IT’S a match made in acting Heaven. Eddie Redmayne and Felicity Jones reunite on screen for this week’s biggest release, Tom Harper’s pleasingly adventurous The Aeronaughts. Hoorah.

Spinning the yarn as real life scientist James Glaisher and fictional balloon pilot Amelia Wren, The Aeronaughts explores early history of meteorology. With much of the film set 37,000 feet above ground - in a gorgeously realised hot air balloon - this is a suitably soaring odyssey, bolstered by a rye sense for derring do and awesome visual effects.

Helping things fly immeasurably, Redmayne and Jones once again shine brightly. It was in 2014’s Oscar-winning The Theory of Everything that the pair last shared the screen but five years have done little to dint their evident chemistry.
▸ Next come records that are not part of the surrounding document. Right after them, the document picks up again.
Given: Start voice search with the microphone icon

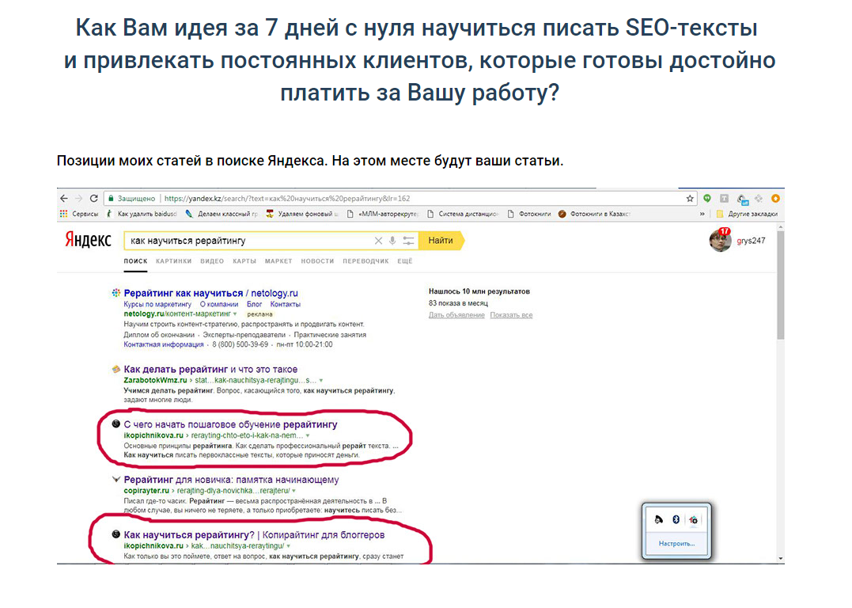Looking at the screenshot, I should pyautogui.click(x=393, y=241).
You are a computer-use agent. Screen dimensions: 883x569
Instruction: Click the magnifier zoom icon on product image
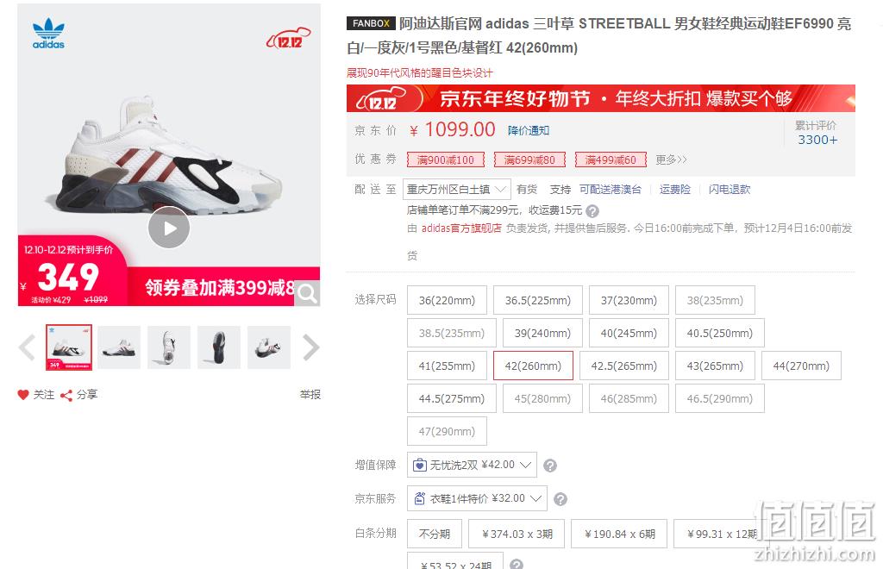click(x=308, y=292)
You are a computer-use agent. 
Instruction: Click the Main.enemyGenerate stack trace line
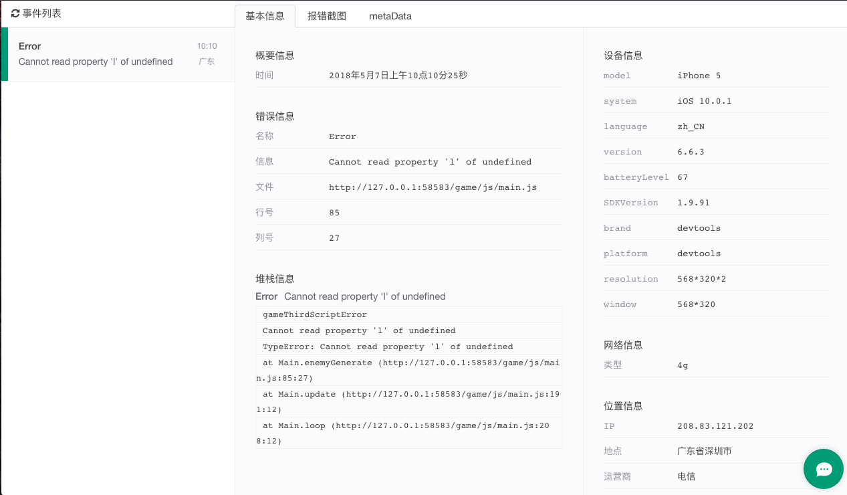click(408, 370)

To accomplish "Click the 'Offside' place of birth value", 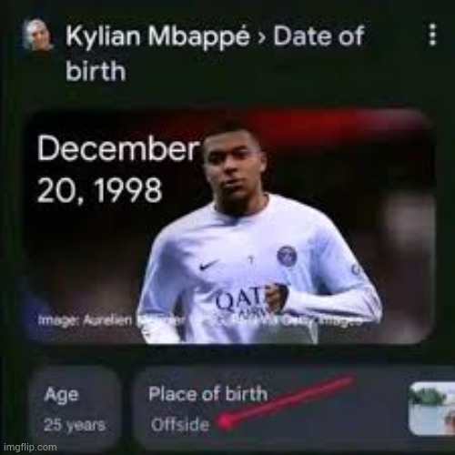I will pos(180,424).
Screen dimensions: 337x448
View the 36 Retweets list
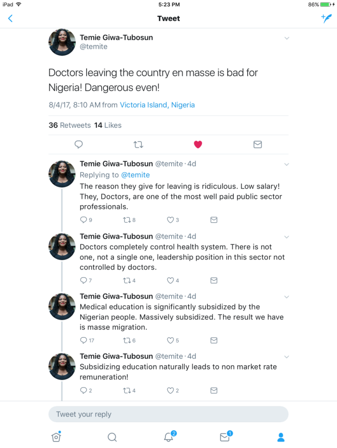tap(70, 125)
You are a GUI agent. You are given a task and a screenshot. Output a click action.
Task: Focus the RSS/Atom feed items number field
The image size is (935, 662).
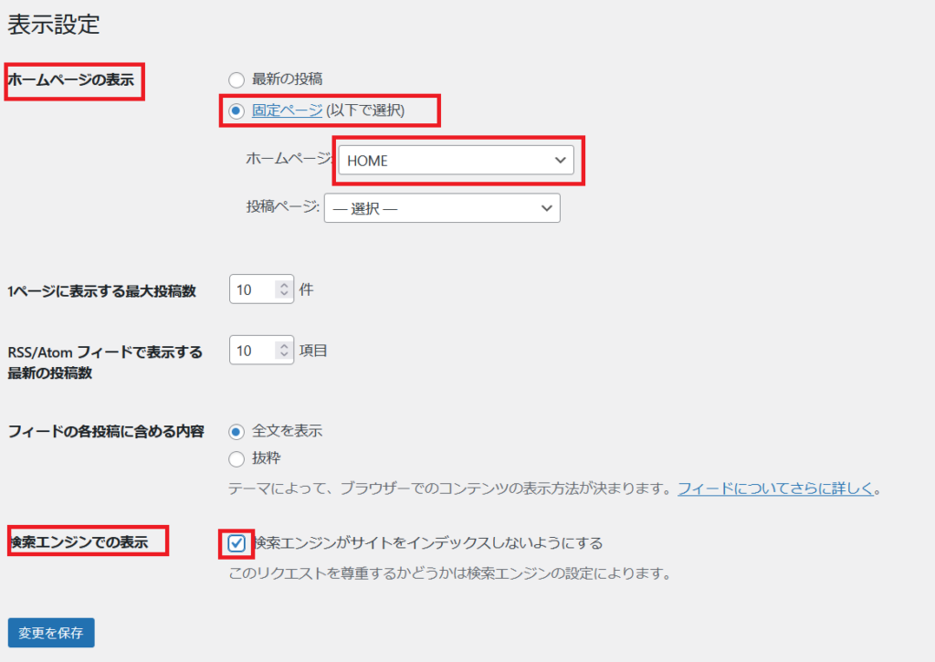tap(252, 351)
Perhaps this time around it is Jones who steals the show, with abundant energy and passion, but the contrasting precision of Redmayne sings in unison.

Whilst The Aeronaughts will surely not see the awards success of The Theory of Everything before it, the film is nonetheless every bit as crowd pleasing. There are heart-in-mouth action set pieces, flashes of eye-popping beauty and ample humanity. Scenes set on terra firma may play less effectively but when this one takes off, it’s unstoppable.

Also, Roland Emmerich’s Midway arrives just in time for Remembrance Day. It is an American war film - take that as you will - with 1942’s decisive Battle of Midway as its focus. Pearl Harbour and Doolittle’s Raid too feature, with the film splitting its time across air and see based warfare.

At 138 minutes, Midway is a typically lengthy effort in the US military cinematic series but is served well by a strong cast ensemble. British star Ed Skrein - recently of Game of Thrones, Patrick and Alita Battle Angel fame - leads as Lieutenant Dick Best, with roles too for Patrick Wilson, Luke Evans, Mandy Moore and Woody Harrelson. In many ways, this is America’s Dunkirk.

Of course, this isn’t the first charting of Midway to hit big screens. Jack Smight’s similarly titled effort was a smash hit with audiences in 1976. While it’s hard to see repeat success for Emmerich’s film, I’m more than happy to be proved wrong.